CHRONIQUE DU PASSÉ 25 octobre 1890
mardi 6 décembre 2022, par
Par Jeanne C., Le Cycliste, 1890, p.306, Source Archives départementales de la Loire, cote Per1328_2
25 octobre.
« Le printemps charme, mais l’automne pénètre », a écrit quelque part je ne sais plus quelle femme de lettres. Je ne puis m’empêcher de le répéter après elle, en ajoutant que l’automne est la meilleure saison pour vélocer, j’entends au point de vue du pittoresque. En effet, au printemps, que voyez-vous ? Du vert, et toujours du vert, la couleur en est tendre,je le veux bien, mais cette délicatesse de ton n’amoindrit pas la monotonie des aspects, au contraire. Voyez un arbre, vous en avez vu cent. Je ne parle pas de l’été, la poussière, le soleil, la chaleur font rechercher l’ombre épaisse ; il ne fait bon courir les chemins que pour les enragés. Mais l’automne ! quelle merveilleuse diversité de couleurs dans la nature ! Les feuillages passent par toute la gamme : du vert au jaune paille en se teintant parfois de rouge. Les paysages aux tons si variés sont admirables à contempler. Je ne connais rien de plus beau qu’un bouquet d’arbres en automne, alors que les derniers rayons du soleil du soir viennent dorer les premiers rangs et que la brume hâtive en cette saison noie déjà de vapeurs indécises les plus éloignés.
Je ne sais pas si c’est au point de vue artistique que l’amiral Gervais conseille à ses officiers de parcourir les côtes en vélocipède, mais il est certain que plus d’un de ces jeunes gens doit mettre pied à terre devant un paysage automnal comme celui que je désigne plus haut et oublier pour quelques instants les bas-fonds et les débarquements.
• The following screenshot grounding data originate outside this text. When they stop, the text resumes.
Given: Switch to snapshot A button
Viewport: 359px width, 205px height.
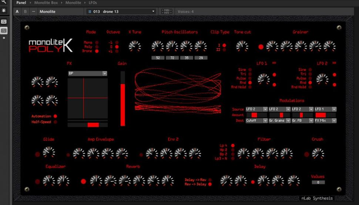Looking at the screenshot, I should [x=17, y=11].
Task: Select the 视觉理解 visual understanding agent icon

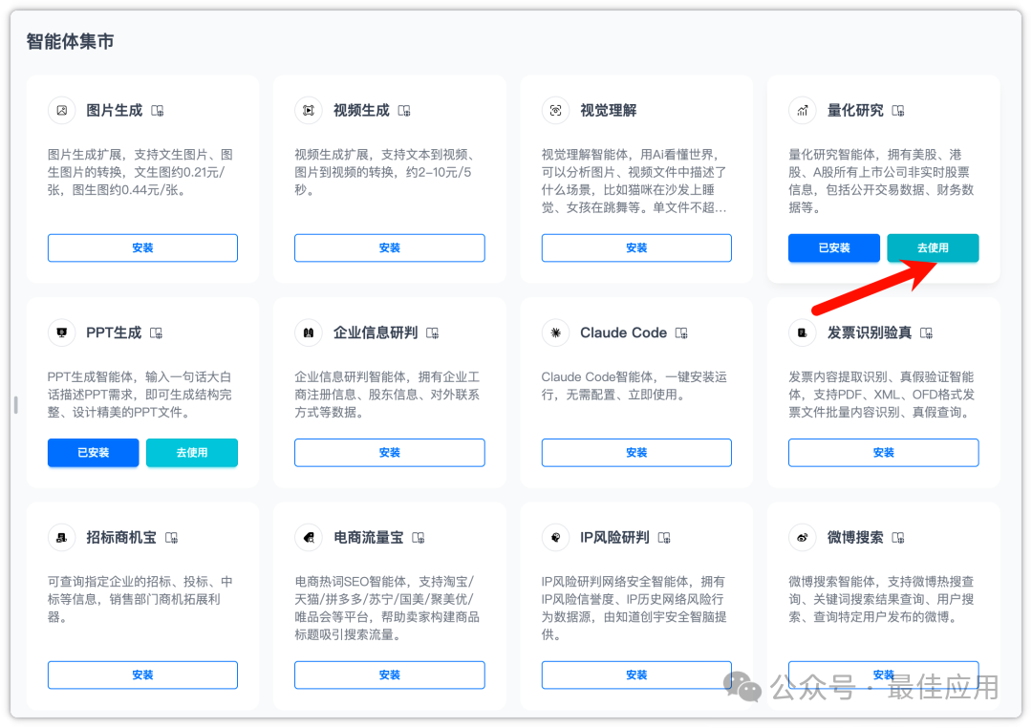Action: (555, 110)
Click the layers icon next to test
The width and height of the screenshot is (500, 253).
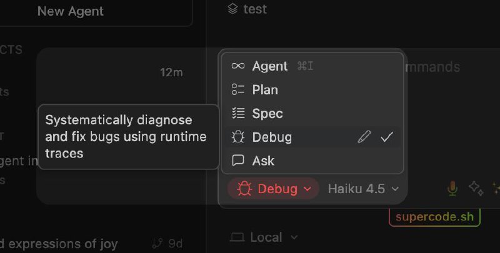(233, 9)
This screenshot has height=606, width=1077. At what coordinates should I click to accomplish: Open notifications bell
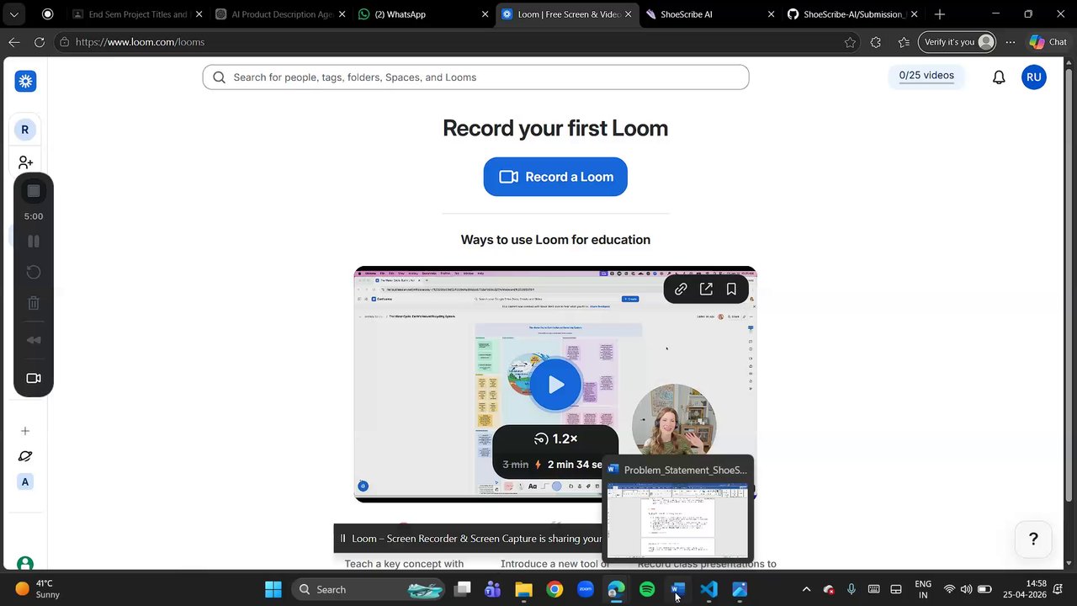999,77
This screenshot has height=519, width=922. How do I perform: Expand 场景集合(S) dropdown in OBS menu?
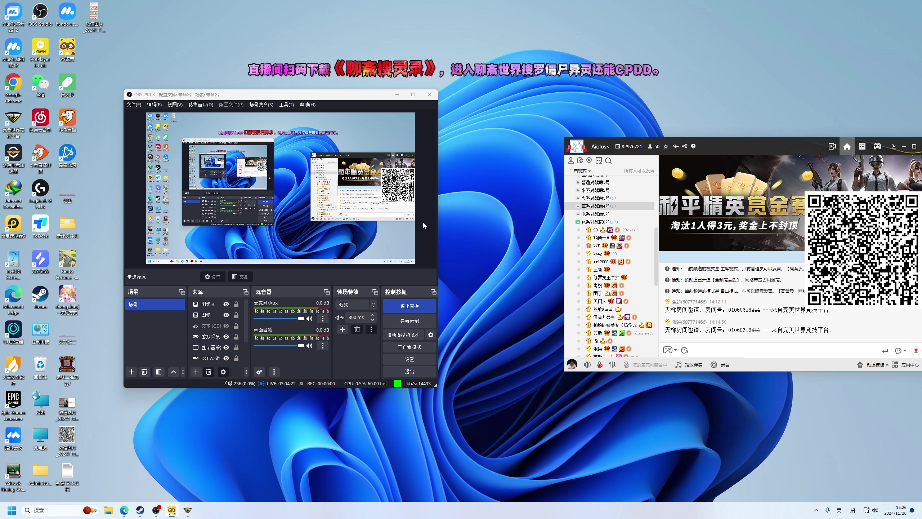coord(261,105)
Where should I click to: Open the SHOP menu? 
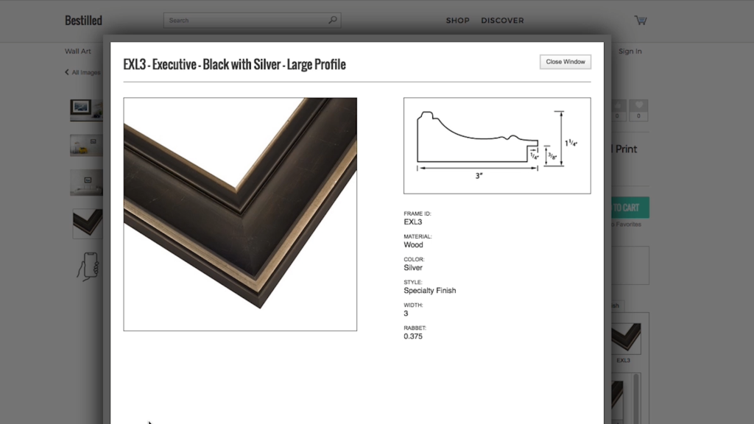point(457,21)
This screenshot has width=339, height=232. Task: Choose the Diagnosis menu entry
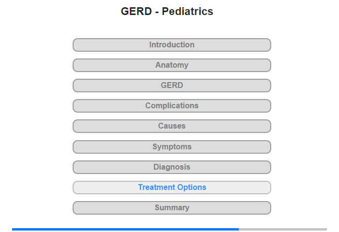point(171,167)
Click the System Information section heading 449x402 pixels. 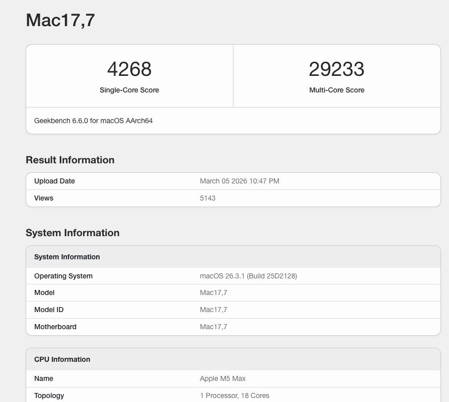(x=72, y=233)
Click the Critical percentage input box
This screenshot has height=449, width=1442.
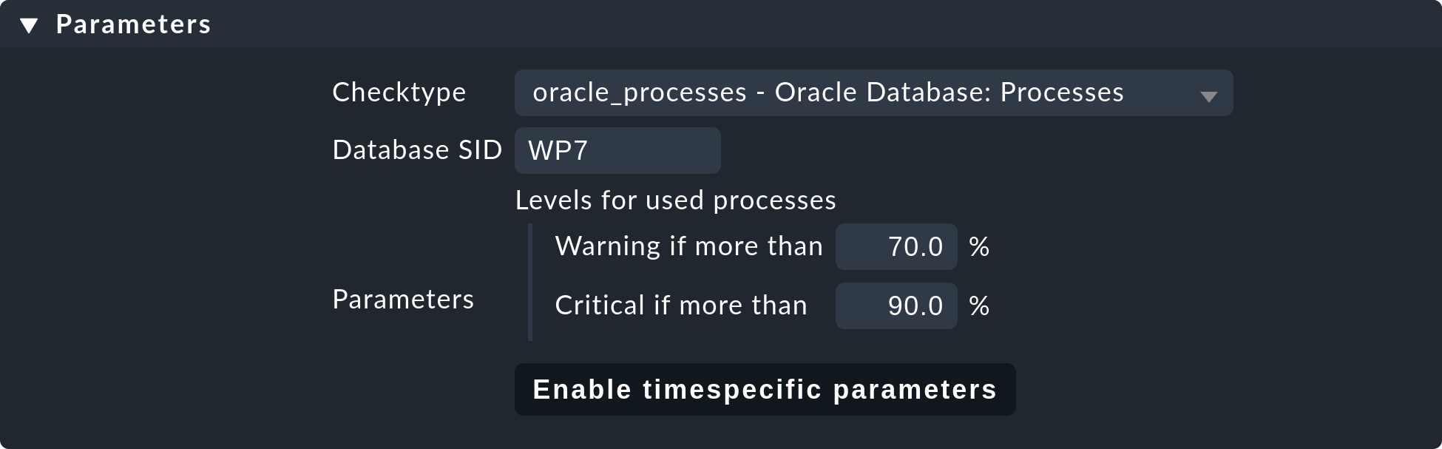coord(896,305)

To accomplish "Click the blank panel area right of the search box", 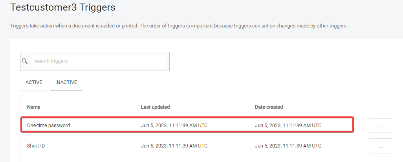I will tap(275, 61).
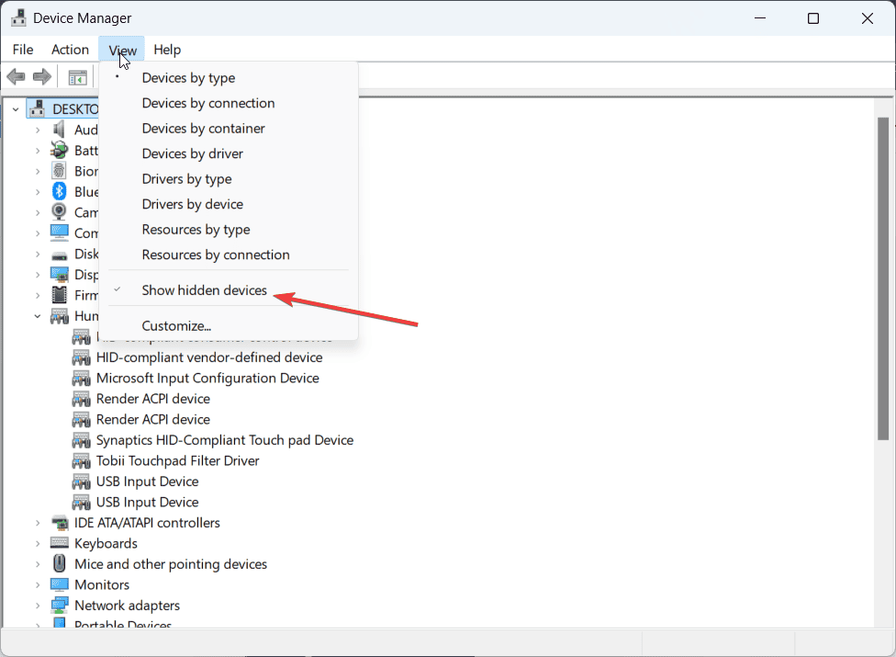Click the Mice and other pointing devices icon

tap(60, 564)
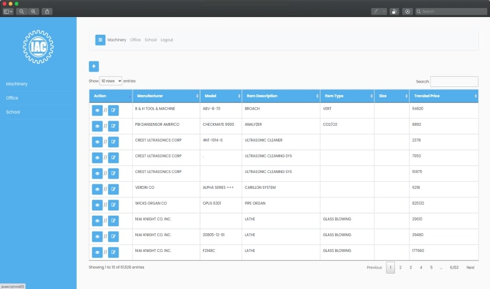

Et puisque j’en suis à la marine, je ne veux pas la quitter sans dire un mot du vélocipède nautique de M. Rousseau, qui a été dernièrement expérimenté à Marseille, et avec le plus grand succès. Cet appareil est un tricycle dont les roues, en feuilles métalliques, ont la forme de lentilles et sont creuses. Il va sans dire que des palettes sont adaptées aux endroits convenables et servent à la propulsion. Ce véloce est, paraît-il, inchavirable et insubmersible ; un journal sportif en conseille l’usage aux marins et pour un peu prédirait la substitution de semblables machines, légères et maniables, aux cuirassés de haut bord...
Peut-être est-ce sur un tricycle nautique que s’est enfui le caissier de la maison Humber, le sieur Colvin, qui reste introuvable, ainsi du reste que les 80.000 francs manquant à la caisse !
Est-ce en pariant aux courses vélocipédiques du Palais des Arts libéraux que ce fidèle employé a dissipé les fonds confiés à sa garde ?
Elles ont vécu, les pauvres courses, et pas bien longtemps ! Versez un pleur, Messieurs, sur la belle piste bitumée et les illuminations à giorno que nous décrivait la presse.
Mais on dit que le sport se retirait peu à peu de ces réunions pour faire place à la seule industrie et, soucieux de la dignité de leur monture, les vélocipédistes ont fui à tire-pédale, laissant là les bookmakers
Avez-vous appris la disgrâce de M. Fournier,qui a été disqualifié pour une année et déclassé comme amateur parce qu’il a touché des prix en espèces ? Le cas est pendable et je m’étonne très fort qu’on ait laissé vivre le coupable. Ah ! si les femmes étaient admises au Comité de l’U. V. F., quel plaisir j’aurais eu à réclamer la mort de M. Fournier (qui a osé toucher des prix en argent) !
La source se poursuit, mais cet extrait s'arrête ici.